• _Input data_
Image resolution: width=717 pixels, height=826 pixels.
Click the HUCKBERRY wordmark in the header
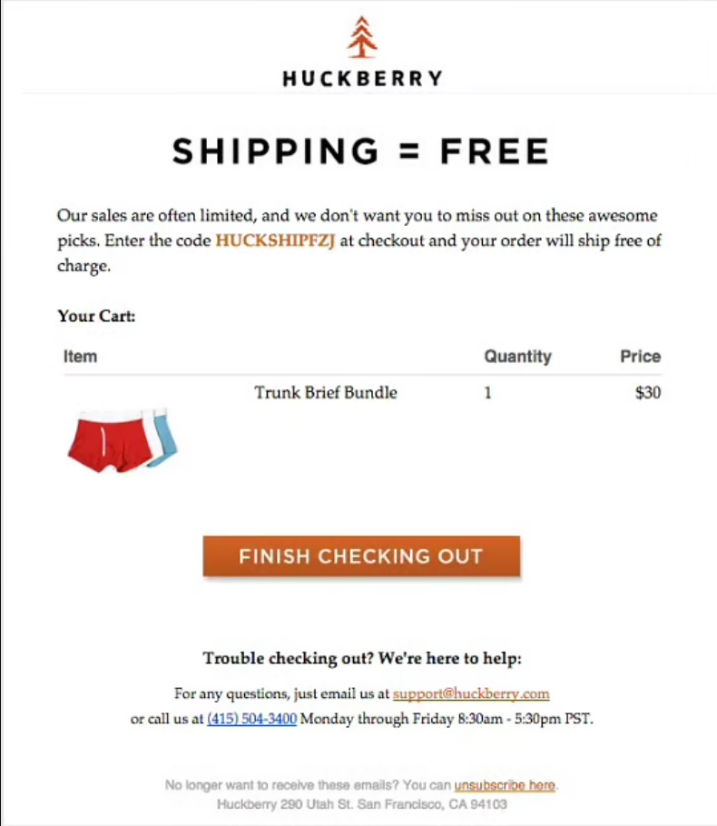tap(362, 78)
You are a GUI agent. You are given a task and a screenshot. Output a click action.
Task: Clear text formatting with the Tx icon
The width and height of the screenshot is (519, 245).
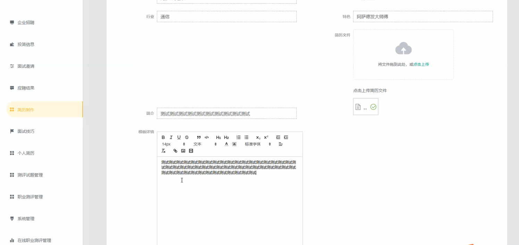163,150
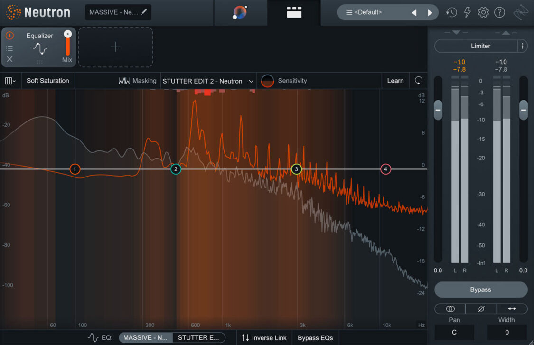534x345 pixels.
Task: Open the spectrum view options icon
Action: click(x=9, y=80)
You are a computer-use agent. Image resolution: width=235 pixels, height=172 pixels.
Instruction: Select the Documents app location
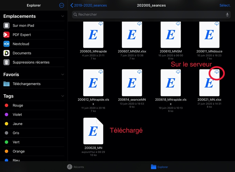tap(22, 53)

* * *

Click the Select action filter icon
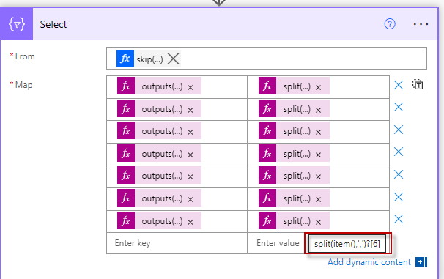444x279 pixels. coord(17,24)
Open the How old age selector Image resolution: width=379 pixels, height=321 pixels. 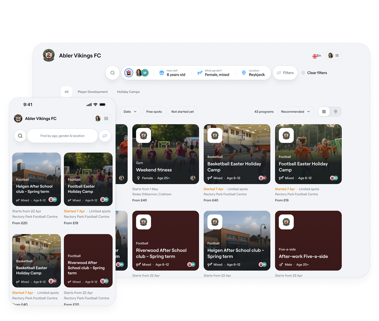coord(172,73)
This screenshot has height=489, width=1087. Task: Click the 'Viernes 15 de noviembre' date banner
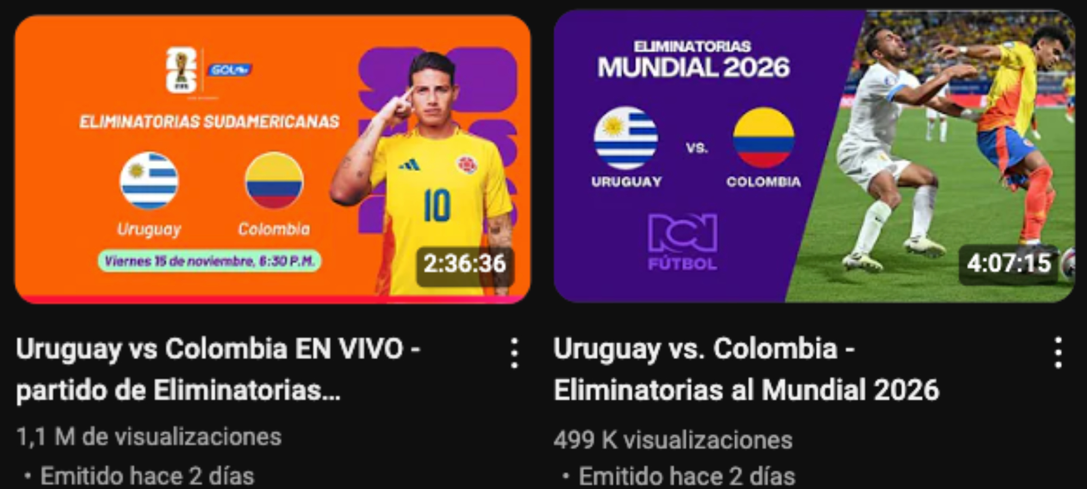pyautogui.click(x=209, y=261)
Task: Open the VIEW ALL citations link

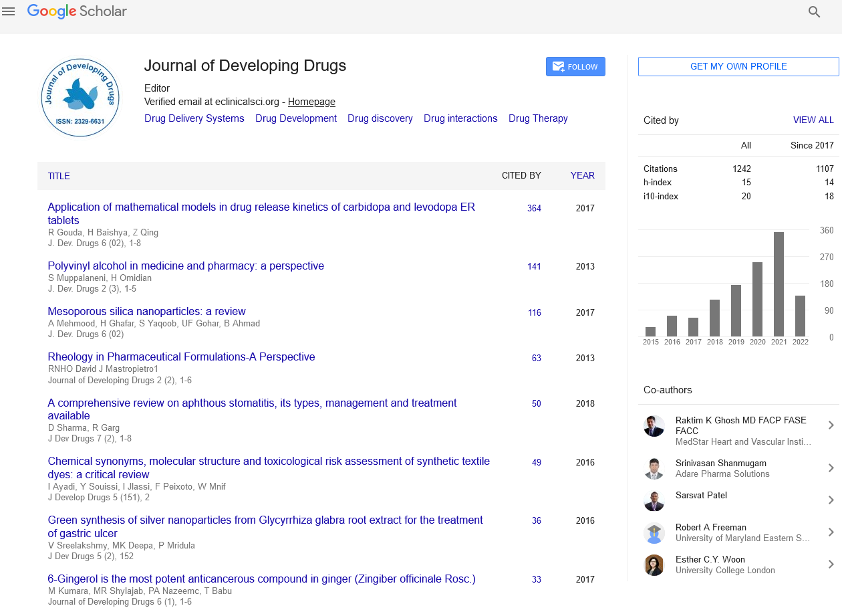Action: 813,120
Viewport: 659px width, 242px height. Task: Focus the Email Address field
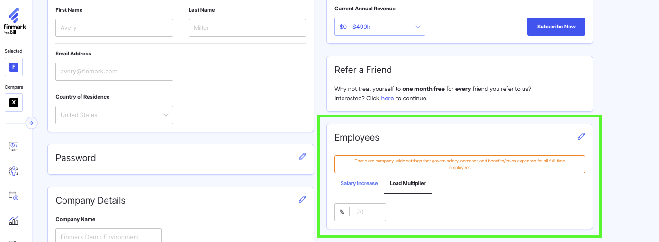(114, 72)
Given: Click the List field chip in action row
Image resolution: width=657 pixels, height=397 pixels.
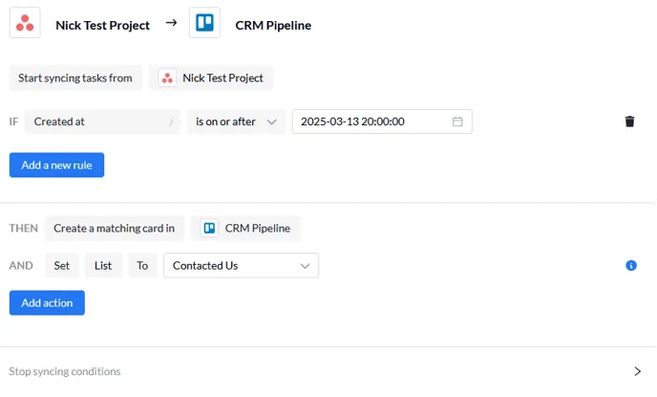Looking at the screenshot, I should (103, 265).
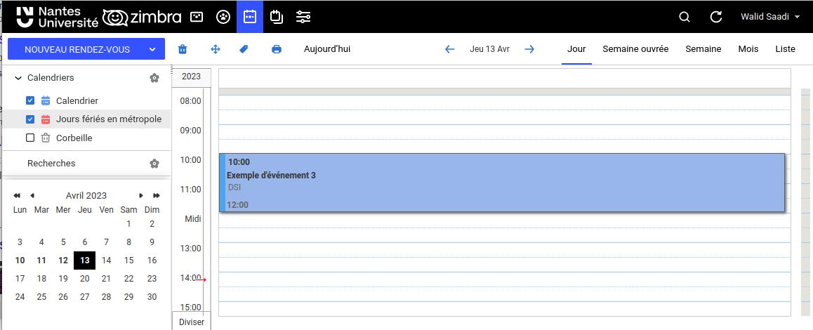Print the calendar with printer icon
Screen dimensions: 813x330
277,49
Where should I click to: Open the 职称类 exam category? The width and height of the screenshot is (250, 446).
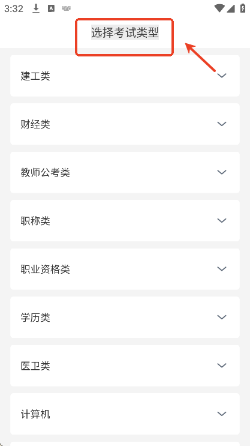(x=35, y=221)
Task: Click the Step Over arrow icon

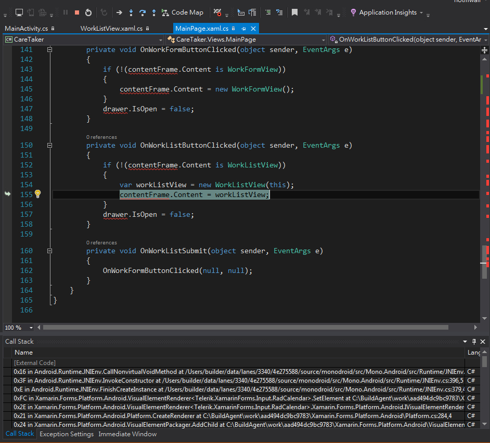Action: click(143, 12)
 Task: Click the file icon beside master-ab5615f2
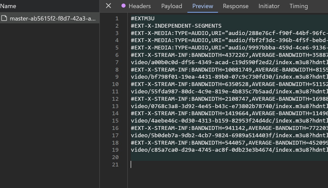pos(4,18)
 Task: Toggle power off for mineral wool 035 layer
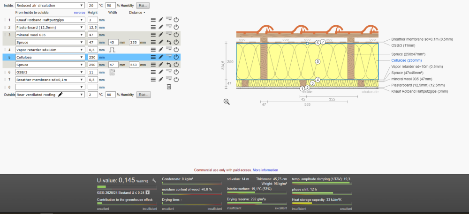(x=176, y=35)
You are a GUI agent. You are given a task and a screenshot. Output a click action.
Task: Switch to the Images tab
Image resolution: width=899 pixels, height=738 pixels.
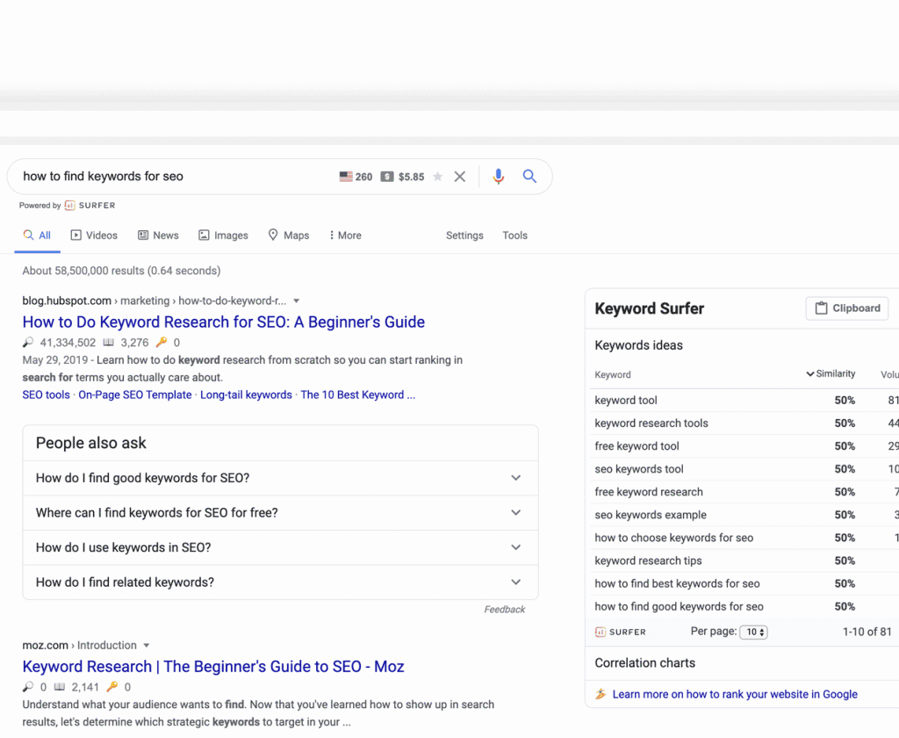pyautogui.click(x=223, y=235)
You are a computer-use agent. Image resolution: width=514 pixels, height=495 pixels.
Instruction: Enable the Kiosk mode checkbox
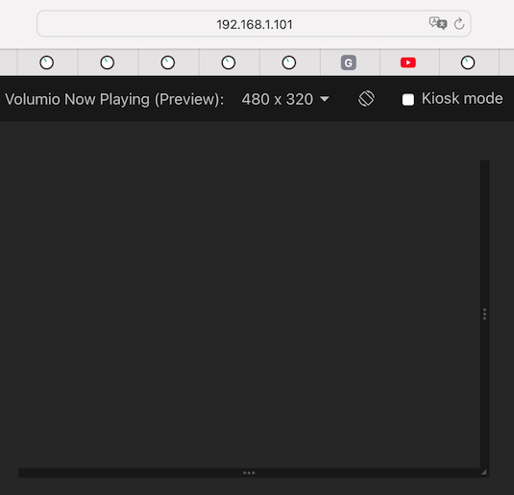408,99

• _Required work_
If a line contains the word "agent", count it; give the total for the entries above and nothing else.

• _Answer space_
4